Back to Virginia Tech

While gun laws have been gradually loosened over the past couple of decades, the issue of guns on college campuses has taken center stage largely since 2007, after a gunman killed 27 students and five faculty members at Virginia Tech. In subsequent years, bills that would allow guns on campuses have become regular fare in statehouses across the country.

All 50 states now have laws allowing licensed gun owners to carry concealed weapons, while just nine states allow guns on public-college campuses by statute, according to data from Armed Campuses, a coalition of groups advocating for stricter gun control. At the other end of the spectrum, nine states completely bar guns from public campuses. (A bill recently enacted in California will add that state to the list.)

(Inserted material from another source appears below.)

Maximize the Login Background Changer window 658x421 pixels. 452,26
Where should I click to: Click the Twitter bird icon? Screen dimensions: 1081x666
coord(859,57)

But every year there are more attempts to loosen the laws banning guns on campuses. In 2013 bills allowing concealed carry were introduced in at least 19 states, according to the National Conference of State Legislatures. In 2014 such bills were proposed in at least 14 states. In addition to the bill in Wisconsin, legislation under consideration in Michigan would allow concealed carry nearly everywhere without restriction, including on campuses and in college buildings, and a Tennessee lawmaker says he may write a bill allowing faculty and staff members to carry weapons in public-college buildings, according to a report from the Associated Press.

'If there's a shooting on the campus, I think you want more guns on the campus -- because you want more bullets flying to actually stop whoever it is that has started that shooting.'
The bills are part of a nationwide effort by gun-rights groups not only to stave off new laws meant to prevent gun violence, but also to weaken and abolish existing laws, said Andy Pelosi, executive director of the Campaign to Keep Guns Off Campus, a nonprofit group that opposes loosening gun restrictions.

Safe Seats, for Now

In Wisconsin the introduction of the bill allowing guns in campus buildings represents another step in the evolution of the state's politics, says Jay Heck, executive director of Common Cause. In the past, gun control was less a partisan issue than one that divided rural and urban lawmakers.

"It used to be, you might have rural Democratic legislators who were more pro-Second Amendment and suburban Republicans who might have been more sympathetic to some restrictions on handguns than their rural counterparts," he said.

But by 2011, after Republicans had gained control of both chambers of the Wisconsin Legislature as well as the governor's seat, the party had shifted to the right. Republican lawmakers became more uniform in their positions generally and, in particular, more strident in their opposition to gun control, Mr. Heck said.

At that point, he said, the issue of gun control became strictly partisan. And Representative Kremer and Senator LeMahieu, who were both elected in 2014, fit the mold perfectly, Mr. Heck said: They come from extremely conservative districts and tout conservative credentials on key issues such as opposition to abortion and support of an individual right to bear arms.

Sen. Devin LeMahieu

Within that context, pro-gun groups such as the National Rifle Association have found a "willing set of lawmakers" in the statehouse, he said.

What keeps legislators loyal to the gun-rights lobby over the long term is fear of their voter-turnout efforts, said Jeri Bonavia, executive director of the Wisconsin Anti-Violence Effort. Opponents of gun control "have been able to convince lawmakers that they'll pay a price during elections and that the National Rifle Association will turn out their voters and vote against them in primaries," she said.

So far, there is no indication that the campus-carry legislation will be widely embraced by other lawmakers or Gov. Scott Walker, a Republican. A spokeswoman for the State Senate's majority leader, Scott L. Fitzgerald, said he had "not taken a position" on the bill and was waiting to see the response when the Republican caucus meets next week.

Ms. Bonavia said the gun-rights groups' ability to sway elections is overstated — "more bark than bite." But she is also concerned that individuals who oppose the bill will not be heard in Madison.

"There really is not a strong lobbying presence," she said, "to counterbalance what the NRA can do in that realm."